**What needs to be done**
Please reproduce each of the records below word for word.

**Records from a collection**
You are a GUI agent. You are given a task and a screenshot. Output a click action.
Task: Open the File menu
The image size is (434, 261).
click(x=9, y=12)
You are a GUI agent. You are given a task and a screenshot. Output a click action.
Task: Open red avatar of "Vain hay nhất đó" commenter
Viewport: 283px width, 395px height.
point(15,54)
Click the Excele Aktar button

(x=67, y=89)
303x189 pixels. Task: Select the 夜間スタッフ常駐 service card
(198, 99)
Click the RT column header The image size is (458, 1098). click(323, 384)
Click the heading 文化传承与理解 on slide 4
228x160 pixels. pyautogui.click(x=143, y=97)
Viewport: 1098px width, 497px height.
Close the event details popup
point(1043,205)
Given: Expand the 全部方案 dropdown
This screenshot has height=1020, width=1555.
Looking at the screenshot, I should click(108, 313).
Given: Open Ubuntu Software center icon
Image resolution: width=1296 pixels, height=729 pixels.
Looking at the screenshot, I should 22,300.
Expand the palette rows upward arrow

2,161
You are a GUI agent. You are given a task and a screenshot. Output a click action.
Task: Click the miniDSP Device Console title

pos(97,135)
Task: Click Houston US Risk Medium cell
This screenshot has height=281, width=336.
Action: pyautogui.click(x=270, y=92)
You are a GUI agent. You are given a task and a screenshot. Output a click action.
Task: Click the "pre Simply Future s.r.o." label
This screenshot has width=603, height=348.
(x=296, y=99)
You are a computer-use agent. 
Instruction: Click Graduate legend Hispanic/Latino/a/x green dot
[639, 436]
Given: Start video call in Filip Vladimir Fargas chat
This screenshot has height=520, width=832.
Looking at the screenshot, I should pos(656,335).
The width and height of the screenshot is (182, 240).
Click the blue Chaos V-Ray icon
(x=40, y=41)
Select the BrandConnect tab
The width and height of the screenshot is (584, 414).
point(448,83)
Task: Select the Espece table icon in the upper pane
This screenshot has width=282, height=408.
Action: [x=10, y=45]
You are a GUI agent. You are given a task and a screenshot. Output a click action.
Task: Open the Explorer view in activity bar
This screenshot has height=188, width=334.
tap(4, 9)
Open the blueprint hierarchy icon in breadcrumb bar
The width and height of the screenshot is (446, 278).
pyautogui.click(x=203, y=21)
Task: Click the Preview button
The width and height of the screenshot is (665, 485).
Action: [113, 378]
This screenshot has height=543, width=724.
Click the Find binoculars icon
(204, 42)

**Result**
You are a GUI agent. You are given a task and a screenshot. Output a click action.
Task: Open the File menu
The image size is (434, 261).
click(x=9, y=12)
You are a GUI agent. You are given a task and a screenshot. Output a click action.
Task: Open red avatar of "Vain hay nhất đó" commenter
Viewport: 283px width, 395px height.
point(15,54)
Click the Excele Aktar button

(x=67, y=89)
303x189 pixels. Task: Select the 夜間スタッフ常駐 service card
(198, 99)
Click the RT column header The image size is (458, 1098). click(323, 384)
Click the heading 文化传承与理解 on slide 4
228x160 pixels. pyautogui.click(x=143, y=97)
Viewport: 1098px width, 497px height.
Close the event details popup
point(1043,205)
Given: Expand the 全部方案 dropdown
This screenshot has height=1020, width=1555.
Looking at the screenshot, I should click(108, 313).
Given: Open Ubuntu Software center icon
Image resolution: width=1296 pixels, height=729 pixels.
Looking at the screenshot, I should 22,300.
Expand the palette rows upward arrow

2,161
You are a GUI agent. You are given a task and a screenshot. Output a click action.
Task: Click the miniDSP Device Console title

pos(97,135)
Task: Click Houston US Risk Medium cell
This screenshot has height=281, width=336.
Action: pyautogui.click(x=270, y=92)
You are a GUI agent. You are given a task and a screenshot. Output a click action.
Task: Click the "pre Simply Future s.r.o." label
This screenshot has width=603, height=348.
(x=296, y=99)
You are a computer-use agent. 
Instruction: Click Graduate legend Hispanic/Latino/a/x green dot
[639, 436]
Given: Start video call in Filip Vladimir Fargas chat
This screenshot has height=520, width=832.
Looking at the screenshot, I should pos(656,335).
The width and height of the screenshot is (182, 240).
Click the blue Chaos V-Ray icon
(x=40, y=41)
Select the BrandConnect tab
The width and height of the screenshot is (584, 414).
point(448,83)
Task: Select the Espece table icon in the upper pane
This screenshot has width=282, height=408.
Action: [x=10, y=45]
You are a GUI agent. You are given a task and a screenshot. Output a click action.
Task: Open the Explorer view in activity bar
This screenshot has height=188, width=334.
tap(4, 9)
Open the blueprint hierarchy icon in breadcrumb bar
The width and height of the screenshot is (446, 278).
pyautogui.click(x=203, y=21)
Task: Click the Preview button
The width and height of the screenshot is (665, 485).
Action: [113, 378]
This screenshot has height=543, width=724.
Click the Find binoculars icon
(204, 42)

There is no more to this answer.